▶ WHAT TO WORK ON
No pictures go in the copy. Restate, word for word, each line from the one containing "The height and" through the last line below.

START DATASET EXCERPTS

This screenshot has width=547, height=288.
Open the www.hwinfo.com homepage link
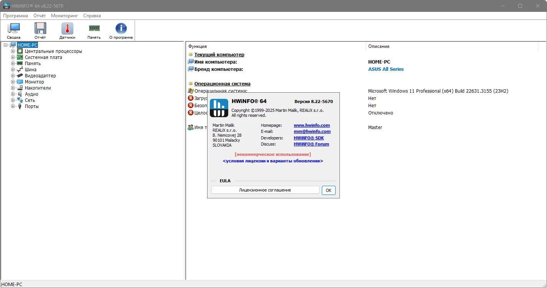tap(312, 125)
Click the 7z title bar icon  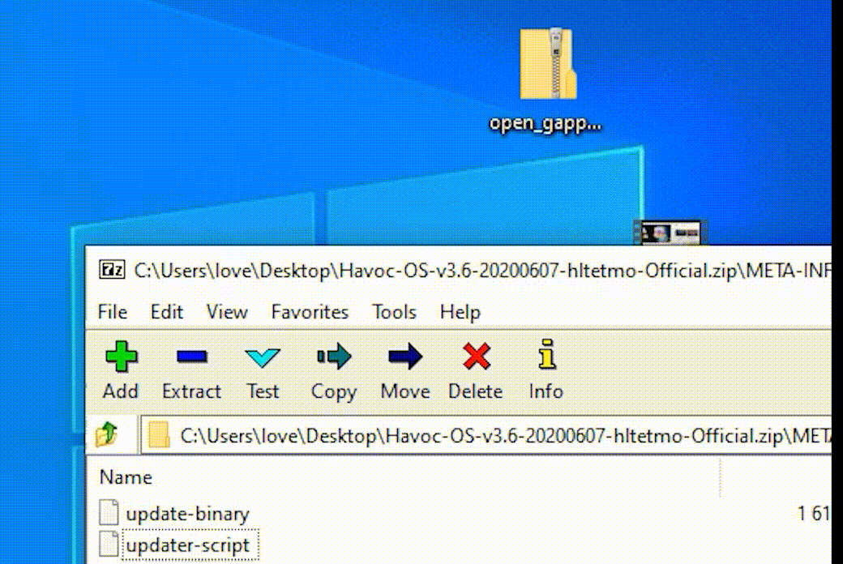click(111, 270)
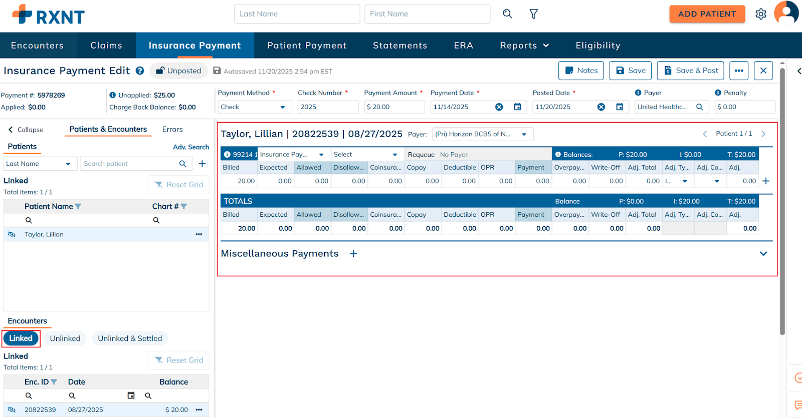Clear the Posted Date field
This screenshot has height=418, width=802.
pos(601,107)
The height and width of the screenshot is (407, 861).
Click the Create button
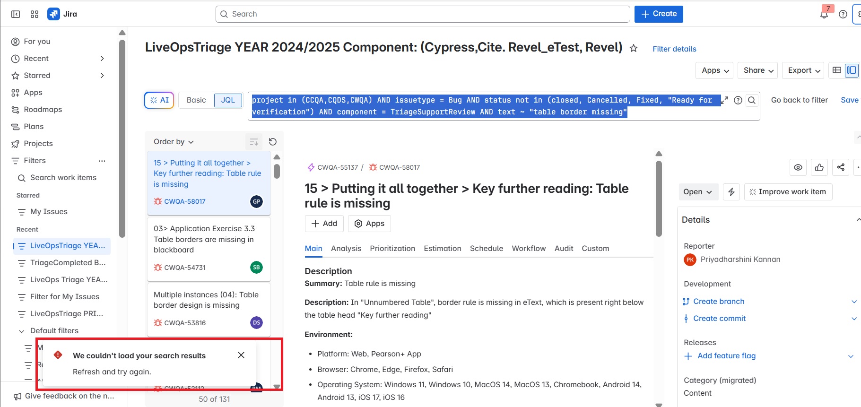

END DATASET EXCERPTS

▶ EXERCISE ANSWER
The height and width of the screenshot is (407, 861).
Click the Create button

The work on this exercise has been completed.